There are other unit tests that further verify correct behavior of the pool 
counters.   Apologies if I misunderstood the code, but I can't see where the 
attached code instantiates a datasource and checks numActive directly before 
borrowing a connection.  That is what the test code above does and the result 
is as expected.  Your code appears to add numActive and numIdle, which *will* 
equal 1 when the pool is initialized with initialSize = 1.  If you can produce 
a unit test or other code that demonstrates that numActive is not correctly 
reporting the number of connections checked out to clients, then we can 
investigate; otherwise we need to close this issue as invalid.



> NumActive is off-by-one at instantiation and causes premature exhaustion
> ------------------------------------------------------------------------
>
>                 Key: DBCP-345
>                 URL: https://issues.apache.org/jira/browse/DBCP-345
>             Project: Commons Dbcp
>          Issue Type: Bug
>    Affects Versions: 1.4
>            Reporter: Kevin Ross
>         Attachments: DebugBasicDataSource.java, DebugConnectionPool.java
>
>   Original Estimate: 1h
>  Remaining Estimate: 1h
>
> Scenario: we have some code that we had thought was potentially leaking 
> connections.  In our unitTest/integrationTest environment, we know we can 
> *lock down connections to a total of 2* and a full run should pass.  We had 
> no such luck with a {{maxActive}} of 2.    
> We created/attached a {{DebugBasicDataSource}} which initializes a  
> {{DebugConnectionPool}} for logging purposes and delegates into the DBCP 
> hierarchy.  BTW - consistent use of accessors would have made this a cleaner 
> affair ;) 
> {code}        // num active starts at one! Here is the original unmodified 
> log message:
>         //          BORROWING:  from abandonedobjectp...@10f0f6ac (1 of 2) 0 
> idle: threadStats[ ]: all-time uniques{ (empty)  }
>         // SEE! no borrows ever, and the first pre-borrow already has a count 
> of 1!{code}
> Before borrowing the first connection - {{numActive}} is 1!  
> The gorier details below, I hope they help someone else!
> Constraining the pool was the best way to uncover the leakage.  
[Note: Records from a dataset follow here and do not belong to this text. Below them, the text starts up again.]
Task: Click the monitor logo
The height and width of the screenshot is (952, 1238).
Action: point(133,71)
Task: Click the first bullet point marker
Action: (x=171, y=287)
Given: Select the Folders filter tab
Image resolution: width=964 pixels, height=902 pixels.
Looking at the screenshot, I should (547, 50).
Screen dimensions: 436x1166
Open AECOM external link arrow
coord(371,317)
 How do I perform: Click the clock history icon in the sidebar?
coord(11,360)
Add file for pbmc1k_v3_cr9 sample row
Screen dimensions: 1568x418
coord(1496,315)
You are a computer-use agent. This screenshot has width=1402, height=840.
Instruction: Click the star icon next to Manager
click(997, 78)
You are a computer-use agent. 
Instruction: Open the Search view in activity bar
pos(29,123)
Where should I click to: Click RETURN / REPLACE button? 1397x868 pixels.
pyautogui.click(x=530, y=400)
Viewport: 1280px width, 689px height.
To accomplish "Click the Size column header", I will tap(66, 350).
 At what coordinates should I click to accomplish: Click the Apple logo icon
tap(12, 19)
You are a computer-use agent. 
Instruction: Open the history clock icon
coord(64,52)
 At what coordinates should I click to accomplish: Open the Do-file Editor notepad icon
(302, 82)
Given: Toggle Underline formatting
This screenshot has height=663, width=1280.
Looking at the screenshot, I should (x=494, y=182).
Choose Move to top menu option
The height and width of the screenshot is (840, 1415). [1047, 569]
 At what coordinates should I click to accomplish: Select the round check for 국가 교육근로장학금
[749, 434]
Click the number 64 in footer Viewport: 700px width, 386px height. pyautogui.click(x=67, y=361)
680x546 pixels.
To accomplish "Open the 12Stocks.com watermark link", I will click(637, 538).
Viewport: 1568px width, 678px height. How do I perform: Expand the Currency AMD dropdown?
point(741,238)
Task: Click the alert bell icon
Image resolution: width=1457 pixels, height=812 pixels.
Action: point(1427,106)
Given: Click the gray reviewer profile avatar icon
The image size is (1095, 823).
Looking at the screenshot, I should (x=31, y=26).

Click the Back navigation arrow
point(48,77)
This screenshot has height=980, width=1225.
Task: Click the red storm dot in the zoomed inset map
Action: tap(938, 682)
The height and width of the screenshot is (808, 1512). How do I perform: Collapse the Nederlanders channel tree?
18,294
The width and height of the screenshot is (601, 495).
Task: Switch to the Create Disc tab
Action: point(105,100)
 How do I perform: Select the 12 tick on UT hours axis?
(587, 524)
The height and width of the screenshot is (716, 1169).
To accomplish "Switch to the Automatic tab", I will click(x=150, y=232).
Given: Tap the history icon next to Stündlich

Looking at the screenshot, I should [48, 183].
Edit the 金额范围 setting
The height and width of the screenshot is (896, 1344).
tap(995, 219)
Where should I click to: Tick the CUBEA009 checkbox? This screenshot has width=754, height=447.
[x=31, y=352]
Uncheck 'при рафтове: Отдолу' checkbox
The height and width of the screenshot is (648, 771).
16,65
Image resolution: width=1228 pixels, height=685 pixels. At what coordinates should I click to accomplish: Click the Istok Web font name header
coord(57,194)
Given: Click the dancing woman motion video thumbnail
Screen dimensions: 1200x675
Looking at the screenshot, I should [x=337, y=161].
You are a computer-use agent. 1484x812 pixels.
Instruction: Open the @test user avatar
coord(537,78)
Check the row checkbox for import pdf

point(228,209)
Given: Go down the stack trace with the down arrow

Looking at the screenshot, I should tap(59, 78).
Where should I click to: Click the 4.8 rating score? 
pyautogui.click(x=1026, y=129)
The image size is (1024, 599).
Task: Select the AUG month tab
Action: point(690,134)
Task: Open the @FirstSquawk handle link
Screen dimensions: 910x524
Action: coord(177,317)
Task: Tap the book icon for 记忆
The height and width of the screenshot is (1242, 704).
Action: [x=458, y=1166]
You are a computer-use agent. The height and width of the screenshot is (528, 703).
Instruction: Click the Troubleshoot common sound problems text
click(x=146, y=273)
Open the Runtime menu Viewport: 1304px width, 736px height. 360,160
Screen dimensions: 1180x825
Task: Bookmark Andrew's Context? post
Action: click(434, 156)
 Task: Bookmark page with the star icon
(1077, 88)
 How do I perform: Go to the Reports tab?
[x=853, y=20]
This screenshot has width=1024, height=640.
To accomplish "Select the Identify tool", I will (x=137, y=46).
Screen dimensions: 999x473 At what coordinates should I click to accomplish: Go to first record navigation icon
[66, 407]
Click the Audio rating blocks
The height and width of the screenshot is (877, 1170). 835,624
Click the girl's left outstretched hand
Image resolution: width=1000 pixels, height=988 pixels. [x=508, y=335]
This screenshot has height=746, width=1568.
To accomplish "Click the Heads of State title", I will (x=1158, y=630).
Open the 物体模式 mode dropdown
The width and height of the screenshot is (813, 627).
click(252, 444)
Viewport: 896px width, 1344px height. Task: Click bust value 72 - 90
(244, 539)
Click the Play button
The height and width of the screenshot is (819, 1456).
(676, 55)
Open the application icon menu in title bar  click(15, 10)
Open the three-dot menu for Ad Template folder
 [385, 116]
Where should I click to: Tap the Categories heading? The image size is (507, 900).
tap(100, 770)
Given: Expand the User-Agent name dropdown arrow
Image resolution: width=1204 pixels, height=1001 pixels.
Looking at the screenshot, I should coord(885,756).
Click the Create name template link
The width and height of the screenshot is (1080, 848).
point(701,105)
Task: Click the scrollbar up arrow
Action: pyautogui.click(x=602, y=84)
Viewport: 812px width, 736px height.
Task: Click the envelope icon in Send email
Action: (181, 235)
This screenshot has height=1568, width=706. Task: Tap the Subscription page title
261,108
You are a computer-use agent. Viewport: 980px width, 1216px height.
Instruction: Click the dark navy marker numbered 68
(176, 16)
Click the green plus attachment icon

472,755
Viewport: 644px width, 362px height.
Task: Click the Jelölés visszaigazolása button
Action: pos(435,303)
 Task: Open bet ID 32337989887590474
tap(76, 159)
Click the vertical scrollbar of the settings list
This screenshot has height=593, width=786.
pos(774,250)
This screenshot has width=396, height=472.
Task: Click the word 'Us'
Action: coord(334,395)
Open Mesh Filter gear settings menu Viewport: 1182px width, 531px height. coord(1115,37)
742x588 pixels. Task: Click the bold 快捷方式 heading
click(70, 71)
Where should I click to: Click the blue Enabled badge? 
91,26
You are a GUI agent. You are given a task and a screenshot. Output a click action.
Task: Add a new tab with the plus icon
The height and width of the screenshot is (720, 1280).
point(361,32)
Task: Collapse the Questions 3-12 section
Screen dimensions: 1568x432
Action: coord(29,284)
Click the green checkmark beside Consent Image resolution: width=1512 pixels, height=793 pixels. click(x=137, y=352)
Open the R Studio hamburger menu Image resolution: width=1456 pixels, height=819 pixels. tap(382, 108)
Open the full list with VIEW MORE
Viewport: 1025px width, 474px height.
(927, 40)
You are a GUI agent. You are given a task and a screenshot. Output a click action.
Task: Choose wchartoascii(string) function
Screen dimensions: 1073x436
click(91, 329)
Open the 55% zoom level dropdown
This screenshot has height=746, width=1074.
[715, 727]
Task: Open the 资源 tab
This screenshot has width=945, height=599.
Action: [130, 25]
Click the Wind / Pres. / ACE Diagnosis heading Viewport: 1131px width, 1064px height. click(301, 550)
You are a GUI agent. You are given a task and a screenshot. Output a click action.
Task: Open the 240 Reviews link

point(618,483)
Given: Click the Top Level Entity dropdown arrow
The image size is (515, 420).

> Thinking it was our error, we went after our code to find the problem.  We 
> had such a hard time understanding who was using connections, in which Spring 
> context.  The confusion stemmed from the fact that our unitTests run against 
> REST resources deployed as Jersey components in a Grizzly container.  Where 
> they using the same connection pool or not?  Was the unitTest setup side 
> exhausting more connections, or was it leaking on the REST service side.
> Answers: 
> 1.  Our unitTests executing Jersey with in-VM Grizzly container do indeed 
> utilize the same pool (and same Spring context).
> 2.  Our unitTest (side) was not using more than one connection for data 
> setup, and it returned the connection for reuse.
> 3.  Our REST service side was only using one connection, but was a Grizzly 
> threaded container and we have AcitveMQ running as well.  Practically, one 
> server connection could handle everything, but the REST service and ActiveMQ 
> listener could potentially claim 2.
> Note, the attached DebugBasicDataSource was quite useful to determine which 
> threads were claiming which connections in a leak situation.  Certainly do 
> not configure it on the production side, but it might be nice to see 
> something like this offered up on the DBCP site somewhere to help developers 
> find or confirm their misconfiguration or bad code.